§ **Problem statement**:
Going through the data, count each line that has the word "profile". Reply with the total and nothing more.

Collected data
<<<<
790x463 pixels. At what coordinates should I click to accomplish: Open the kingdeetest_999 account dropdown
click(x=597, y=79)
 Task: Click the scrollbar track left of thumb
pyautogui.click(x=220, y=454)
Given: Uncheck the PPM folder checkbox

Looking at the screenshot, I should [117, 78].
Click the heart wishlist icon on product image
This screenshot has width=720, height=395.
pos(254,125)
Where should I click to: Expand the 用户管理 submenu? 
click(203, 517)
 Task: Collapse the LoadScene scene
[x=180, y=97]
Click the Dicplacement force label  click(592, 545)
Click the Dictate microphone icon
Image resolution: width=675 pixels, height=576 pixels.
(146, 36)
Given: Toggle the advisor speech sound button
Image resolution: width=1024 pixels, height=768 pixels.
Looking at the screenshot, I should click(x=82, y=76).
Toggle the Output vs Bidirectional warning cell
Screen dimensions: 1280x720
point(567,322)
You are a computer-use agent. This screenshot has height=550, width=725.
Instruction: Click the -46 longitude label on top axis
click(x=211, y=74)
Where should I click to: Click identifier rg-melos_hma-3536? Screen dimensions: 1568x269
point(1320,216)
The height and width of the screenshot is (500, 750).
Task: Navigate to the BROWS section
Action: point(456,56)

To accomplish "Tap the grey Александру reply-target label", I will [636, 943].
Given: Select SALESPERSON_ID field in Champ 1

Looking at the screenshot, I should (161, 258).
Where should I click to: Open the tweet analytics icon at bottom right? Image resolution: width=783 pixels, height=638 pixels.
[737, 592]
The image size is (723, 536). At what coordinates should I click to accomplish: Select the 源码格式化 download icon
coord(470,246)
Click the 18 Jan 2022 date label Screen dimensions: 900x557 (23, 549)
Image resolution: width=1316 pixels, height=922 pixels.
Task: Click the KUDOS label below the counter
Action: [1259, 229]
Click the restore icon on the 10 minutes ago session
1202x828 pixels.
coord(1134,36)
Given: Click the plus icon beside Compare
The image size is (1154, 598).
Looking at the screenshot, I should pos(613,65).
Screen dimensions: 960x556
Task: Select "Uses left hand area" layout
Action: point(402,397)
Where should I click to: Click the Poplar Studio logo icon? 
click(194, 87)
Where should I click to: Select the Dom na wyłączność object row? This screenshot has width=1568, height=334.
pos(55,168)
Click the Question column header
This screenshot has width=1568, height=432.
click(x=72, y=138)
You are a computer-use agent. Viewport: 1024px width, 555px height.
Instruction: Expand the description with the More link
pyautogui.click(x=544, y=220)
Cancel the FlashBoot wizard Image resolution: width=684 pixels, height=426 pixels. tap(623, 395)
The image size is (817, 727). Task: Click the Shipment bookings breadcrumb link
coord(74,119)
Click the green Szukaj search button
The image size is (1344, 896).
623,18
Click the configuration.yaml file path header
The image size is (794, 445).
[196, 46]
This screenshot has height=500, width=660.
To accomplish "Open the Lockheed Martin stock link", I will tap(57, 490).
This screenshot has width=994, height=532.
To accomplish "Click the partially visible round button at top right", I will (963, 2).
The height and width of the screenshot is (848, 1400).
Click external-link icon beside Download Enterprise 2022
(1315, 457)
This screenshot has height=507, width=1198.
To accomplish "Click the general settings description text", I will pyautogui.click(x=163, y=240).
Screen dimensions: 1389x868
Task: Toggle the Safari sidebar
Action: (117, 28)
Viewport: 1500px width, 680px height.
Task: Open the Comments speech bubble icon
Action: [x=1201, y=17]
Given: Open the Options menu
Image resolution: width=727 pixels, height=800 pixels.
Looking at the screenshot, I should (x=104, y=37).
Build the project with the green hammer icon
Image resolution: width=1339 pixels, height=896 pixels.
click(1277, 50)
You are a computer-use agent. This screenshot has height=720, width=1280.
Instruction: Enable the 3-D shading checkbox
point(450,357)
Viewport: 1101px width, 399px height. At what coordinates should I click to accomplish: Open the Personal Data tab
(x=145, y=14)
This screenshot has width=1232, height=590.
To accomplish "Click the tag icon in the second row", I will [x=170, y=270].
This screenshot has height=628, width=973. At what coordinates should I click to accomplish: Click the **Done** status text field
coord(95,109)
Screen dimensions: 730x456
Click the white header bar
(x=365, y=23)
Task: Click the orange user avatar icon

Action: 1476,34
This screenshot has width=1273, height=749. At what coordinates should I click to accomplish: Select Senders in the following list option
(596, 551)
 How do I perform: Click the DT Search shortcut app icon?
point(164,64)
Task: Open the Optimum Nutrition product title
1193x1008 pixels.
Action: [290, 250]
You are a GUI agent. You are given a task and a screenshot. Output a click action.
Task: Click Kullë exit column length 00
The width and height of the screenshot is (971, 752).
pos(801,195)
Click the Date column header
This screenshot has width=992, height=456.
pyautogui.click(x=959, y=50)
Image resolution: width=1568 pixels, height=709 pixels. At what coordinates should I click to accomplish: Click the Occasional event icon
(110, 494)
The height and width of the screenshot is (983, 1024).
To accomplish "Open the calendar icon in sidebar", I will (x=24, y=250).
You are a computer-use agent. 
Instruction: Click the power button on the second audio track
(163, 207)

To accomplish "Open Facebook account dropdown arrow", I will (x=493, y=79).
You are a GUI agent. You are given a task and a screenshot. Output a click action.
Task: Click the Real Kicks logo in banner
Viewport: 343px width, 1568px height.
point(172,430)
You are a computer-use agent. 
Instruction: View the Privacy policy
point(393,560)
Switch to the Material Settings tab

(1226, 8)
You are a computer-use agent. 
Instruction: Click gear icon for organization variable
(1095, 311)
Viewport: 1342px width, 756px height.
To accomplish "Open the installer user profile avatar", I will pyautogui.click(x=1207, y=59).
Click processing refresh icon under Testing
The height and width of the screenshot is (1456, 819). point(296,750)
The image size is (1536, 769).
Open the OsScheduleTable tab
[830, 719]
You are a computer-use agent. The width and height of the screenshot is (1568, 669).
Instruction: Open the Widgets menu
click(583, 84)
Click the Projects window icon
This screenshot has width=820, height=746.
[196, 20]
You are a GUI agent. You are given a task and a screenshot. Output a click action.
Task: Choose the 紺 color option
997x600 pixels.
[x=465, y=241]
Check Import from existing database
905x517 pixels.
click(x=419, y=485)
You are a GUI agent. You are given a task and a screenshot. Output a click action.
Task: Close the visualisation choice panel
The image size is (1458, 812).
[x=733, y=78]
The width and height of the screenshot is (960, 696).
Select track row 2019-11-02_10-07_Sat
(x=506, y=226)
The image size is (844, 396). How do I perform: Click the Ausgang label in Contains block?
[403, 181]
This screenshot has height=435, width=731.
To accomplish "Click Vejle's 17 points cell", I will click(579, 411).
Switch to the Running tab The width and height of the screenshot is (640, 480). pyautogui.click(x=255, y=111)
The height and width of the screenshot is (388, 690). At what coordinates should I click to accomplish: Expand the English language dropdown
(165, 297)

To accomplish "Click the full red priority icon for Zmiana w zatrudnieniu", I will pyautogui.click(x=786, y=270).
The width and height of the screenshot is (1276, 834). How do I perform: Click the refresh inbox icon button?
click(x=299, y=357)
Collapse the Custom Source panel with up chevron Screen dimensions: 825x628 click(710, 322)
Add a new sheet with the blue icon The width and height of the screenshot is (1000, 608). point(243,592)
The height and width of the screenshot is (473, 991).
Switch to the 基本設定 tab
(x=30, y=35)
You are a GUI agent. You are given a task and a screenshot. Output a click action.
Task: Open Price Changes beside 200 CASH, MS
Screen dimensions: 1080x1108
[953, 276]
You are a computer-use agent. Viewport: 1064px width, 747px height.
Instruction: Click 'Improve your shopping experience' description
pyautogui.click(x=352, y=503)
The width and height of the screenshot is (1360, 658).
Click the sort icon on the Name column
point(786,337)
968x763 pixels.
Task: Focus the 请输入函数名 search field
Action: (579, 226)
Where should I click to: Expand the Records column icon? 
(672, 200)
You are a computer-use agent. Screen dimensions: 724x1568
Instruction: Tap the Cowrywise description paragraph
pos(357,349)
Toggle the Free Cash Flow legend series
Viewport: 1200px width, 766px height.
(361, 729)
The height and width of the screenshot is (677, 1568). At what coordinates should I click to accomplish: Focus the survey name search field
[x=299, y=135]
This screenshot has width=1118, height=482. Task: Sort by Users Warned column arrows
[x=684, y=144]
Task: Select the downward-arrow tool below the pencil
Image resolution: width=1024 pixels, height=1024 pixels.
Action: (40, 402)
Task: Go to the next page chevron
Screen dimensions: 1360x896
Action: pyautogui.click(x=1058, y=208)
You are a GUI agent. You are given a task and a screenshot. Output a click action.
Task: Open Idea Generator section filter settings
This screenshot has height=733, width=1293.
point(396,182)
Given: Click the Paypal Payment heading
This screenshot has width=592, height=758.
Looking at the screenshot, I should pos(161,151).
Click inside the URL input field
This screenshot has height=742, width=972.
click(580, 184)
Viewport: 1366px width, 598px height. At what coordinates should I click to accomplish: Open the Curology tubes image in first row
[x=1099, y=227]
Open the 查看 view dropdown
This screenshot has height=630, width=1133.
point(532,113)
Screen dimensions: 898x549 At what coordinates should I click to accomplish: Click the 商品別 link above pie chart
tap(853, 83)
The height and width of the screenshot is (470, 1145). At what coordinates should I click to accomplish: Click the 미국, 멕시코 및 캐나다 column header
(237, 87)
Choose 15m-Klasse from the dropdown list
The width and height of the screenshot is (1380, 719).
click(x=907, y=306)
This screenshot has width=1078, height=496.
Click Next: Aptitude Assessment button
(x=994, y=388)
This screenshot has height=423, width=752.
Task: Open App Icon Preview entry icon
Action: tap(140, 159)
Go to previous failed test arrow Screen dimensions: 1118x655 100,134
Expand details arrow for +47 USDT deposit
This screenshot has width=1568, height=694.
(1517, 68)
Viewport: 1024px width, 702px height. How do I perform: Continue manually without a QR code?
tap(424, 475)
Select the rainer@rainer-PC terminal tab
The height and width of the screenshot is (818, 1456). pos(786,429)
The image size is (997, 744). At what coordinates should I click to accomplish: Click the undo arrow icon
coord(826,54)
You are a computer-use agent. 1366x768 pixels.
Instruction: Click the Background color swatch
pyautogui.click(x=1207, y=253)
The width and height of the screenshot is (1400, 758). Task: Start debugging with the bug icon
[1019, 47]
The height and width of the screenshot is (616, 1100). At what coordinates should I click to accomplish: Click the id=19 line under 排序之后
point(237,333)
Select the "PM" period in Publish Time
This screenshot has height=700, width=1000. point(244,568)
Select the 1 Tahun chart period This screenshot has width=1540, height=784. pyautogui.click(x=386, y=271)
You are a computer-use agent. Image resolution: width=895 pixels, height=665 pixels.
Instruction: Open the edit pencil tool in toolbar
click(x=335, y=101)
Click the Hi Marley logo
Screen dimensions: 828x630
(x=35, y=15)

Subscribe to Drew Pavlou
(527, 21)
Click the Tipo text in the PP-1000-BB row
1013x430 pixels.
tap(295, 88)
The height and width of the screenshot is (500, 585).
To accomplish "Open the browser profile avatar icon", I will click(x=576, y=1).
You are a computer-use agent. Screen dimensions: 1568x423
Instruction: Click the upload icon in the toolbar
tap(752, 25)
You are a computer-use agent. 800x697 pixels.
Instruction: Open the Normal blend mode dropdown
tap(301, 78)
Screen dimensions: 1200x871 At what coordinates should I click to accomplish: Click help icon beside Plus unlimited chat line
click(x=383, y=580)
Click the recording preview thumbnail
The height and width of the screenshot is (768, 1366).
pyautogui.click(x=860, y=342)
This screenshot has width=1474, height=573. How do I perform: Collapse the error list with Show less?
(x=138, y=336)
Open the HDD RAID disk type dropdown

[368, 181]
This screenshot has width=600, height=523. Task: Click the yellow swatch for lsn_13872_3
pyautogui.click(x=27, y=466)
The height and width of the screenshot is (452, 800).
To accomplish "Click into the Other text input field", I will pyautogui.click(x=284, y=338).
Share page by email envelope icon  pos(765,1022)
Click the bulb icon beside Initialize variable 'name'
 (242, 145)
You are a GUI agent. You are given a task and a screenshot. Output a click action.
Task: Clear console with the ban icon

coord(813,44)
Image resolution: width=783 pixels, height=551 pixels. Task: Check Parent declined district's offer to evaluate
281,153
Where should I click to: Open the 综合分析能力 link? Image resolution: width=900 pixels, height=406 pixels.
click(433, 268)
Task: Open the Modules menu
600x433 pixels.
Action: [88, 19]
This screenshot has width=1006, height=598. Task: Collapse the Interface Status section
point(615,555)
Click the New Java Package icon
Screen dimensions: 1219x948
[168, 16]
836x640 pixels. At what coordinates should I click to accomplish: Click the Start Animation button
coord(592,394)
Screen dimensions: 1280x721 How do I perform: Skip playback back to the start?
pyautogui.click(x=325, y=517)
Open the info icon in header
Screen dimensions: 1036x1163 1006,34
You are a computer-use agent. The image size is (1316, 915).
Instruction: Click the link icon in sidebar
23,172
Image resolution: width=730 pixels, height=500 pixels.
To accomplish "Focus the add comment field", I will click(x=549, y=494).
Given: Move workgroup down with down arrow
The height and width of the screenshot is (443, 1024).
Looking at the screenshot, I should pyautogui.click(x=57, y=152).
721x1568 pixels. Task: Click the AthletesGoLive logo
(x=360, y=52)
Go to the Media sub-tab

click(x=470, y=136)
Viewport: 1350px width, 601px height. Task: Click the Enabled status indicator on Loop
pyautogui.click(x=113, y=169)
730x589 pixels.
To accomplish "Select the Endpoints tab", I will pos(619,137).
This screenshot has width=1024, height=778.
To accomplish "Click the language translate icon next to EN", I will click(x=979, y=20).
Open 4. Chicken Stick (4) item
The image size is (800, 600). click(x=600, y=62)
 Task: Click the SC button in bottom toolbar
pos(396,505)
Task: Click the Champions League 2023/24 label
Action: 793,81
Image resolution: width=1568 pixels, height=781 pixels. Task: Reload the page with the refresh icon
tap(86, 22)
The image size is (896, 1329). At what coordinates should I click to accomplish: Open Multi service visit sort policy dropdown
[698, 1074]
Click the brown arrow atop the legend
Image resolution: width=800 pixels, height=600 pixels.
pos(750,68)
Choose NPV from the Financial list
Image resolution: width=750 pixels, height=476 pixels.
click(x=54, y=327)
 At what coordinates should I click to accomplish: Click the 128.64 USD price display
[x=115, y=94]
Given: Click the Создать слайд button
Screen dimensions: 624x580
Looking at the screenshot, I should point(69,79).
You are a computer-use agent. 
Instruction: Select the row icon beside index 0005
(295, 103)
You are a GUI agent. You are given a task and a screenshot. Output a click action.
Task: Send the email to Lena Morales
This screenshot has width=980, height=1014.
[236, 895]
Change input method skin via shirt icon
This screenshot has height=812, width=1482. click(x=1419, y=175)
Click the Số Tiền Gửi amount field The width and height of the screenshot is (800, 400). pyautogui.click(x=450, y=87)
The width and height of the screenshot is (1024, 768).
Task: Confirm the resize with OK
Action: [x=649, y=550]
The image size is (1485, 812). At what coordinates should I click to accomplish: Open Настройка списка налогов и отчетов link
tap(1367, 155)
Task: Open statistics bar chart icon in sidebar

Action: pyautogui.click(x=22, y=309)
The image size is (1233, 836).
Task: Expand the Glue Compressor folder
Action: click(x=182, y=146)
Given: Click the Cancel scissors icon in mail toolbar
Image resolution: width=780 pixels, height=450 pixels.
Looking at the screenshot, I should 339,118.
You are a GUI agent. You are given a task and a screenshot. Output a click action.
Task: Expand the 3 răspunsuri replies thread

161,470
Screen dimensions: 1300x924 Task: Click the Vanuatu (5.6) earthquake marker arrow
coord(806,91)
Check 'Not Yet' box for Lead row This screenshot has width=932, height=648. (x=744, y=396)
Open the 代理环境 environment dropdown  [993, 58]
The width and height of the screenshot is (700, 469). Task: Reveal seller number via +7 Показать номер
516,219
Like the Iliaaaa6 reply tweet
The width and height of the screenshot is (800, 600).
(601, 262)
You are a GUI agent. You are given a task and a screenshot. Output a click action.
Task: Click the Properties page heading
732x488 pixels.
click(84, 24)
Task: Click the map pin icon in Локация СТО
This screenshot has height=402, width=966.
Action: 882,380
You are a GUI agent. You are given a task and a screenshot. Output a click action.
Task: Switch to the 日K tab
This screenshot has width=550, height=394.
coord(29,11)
>>>>
§ **Answer to this problem**:
2